[Records contained in a dataset]
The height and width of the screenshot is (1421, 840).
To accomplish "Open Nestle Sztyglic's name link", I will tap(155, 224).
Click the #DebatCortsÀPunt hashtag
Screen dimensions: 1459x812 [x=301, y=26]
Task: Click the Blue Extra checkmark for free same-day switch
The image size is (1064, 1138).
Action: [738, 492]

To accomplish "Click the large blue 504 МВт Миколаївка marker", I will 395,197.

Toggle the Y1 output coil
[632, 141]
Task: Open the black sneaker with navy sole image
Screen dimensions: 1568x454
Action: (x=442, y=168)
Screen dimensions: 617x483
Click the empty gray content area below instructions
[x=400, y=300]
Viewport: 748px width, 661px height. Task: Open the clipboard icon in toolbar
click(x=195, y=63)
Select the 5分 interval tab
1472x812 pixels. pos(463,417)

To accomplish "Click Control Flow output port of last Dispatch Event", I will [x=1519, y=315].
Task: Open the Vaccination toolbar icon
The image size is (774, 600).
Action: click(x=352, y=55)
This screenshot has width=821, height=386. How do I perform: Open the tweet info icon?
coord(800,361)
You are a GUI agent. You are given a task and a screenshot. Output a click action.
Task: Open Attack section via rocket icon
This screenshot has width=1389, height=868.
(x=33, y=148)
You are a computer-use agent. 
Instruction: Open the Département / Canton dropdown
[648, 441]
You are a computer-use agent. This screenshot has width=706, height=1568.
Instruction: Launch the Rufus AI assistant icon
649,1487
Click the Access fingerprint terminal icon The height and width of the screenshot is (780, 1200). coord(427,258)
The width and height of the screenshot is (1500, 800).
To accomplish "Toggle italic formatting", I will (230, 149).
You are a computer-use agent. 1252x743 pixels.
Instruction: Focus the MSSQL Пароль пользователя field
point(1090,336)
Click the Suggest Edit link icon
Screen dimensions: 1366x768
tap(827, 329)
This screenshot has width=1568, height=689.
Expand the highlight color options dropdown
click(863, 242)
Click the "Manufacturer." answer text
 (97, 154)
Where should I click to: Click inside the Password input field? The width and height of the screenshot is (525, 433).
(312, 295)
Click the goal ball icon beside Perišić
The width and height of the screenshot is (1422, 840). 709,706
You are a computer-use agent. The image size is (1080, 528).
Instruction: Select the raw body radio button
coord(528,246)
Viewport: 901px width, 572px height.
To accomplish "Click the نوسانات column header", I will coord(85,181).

*Required action:*
Please retype all of the lines above exactly as they stand.

*Answer to the exercise:*
The height and width of the screenshot is (1421, 840).
To accomplish "Open Nestle Sztyglic's name link", I will tap(155, 224).
Click the #DebatCortsÀPunt hashtag
Screen dimensions: 1459x812 [x=301, y=26]
Task: Click the Blue Extra checkmark for free same-day switch
The image size is (1064, 1138).
Action: [738, 492]

To accomplish "Click the large blue 504 МВт Миколаївка marker", I will 395,197.

Toggle the Y1 output coil
[632, 141]
Task: Open the black sneaker with navy sole image
Screen dimensions: 1568x454
Action: (x=442, y=168)
Screen dimensions: 617x483
Click the empty gray content area below instructions
[x=400, y=300]
Viewport: 748px width, 661px height. Task: Open the clipboard icon in toolbar
click(x=195, y=63)
Select the 5分 interval tab
1472x812 pixels. pos(463,417)

To accomplish "Click Control Flow output port of last Dispatch Event", I will [x=1519, y=315].
Task: Open the Vaccination toolbar icon
The image size is (774, 600).
Action: click(x=352, y=55)
This screenshot has width=821, height=386. How do I perform: Open the tweet info icon?
coord(800,361)
You are a GUI agent. You are given a task and a screenshot. Output a click action.
Task: Open Attack section via rocket icon
This screenshot has width=1389, height=868.
(x=33, y=148)
You are a computer-use agent. 
Instruction: Open the Département / Canton dropdown
[648, 441]
You are a computer-use agent. This screenshot has width=706, height=1568.
Instruction: Launch the Rufus AI assistant icon
649,1487
Click the Access fingerprint terminal icon The height and width of the screenshot is (780, 1200). coord(427,258)
The width and height of the screenshot is (1500, 800).
To accomplish "Toggle italic formatting", I will (230, 149).
You are a computer-use agent. 1252x743 pixels.
Instruction: Focus the MSSQL Пароль пользователя field
point(1090,336)
Click the Suggest Edit link icon
Screen dimensions: 1366x768
tap(827, 329)
This screenshot has width=1568, height=689.
Expand the highlight color options dropdown
click(863, 242)
Click the "Manufacturer." answer text
 (97, 154)
Where should I click to: Click inside the Password input field? The width and height of the screenshot is (525, 433).
(312, 295)
Click the goal ball icon beside Perišić
The width and height of the screenshot is (1422, 840). 709,706
You are a computer-use agent. The image size is (1080, 528).
Instruction: Select the raw body radio button
coord(528,246)
Viewport: 901px width, 572px height.
To accomplish "Click the نوسانات column header", I will coord(85,181).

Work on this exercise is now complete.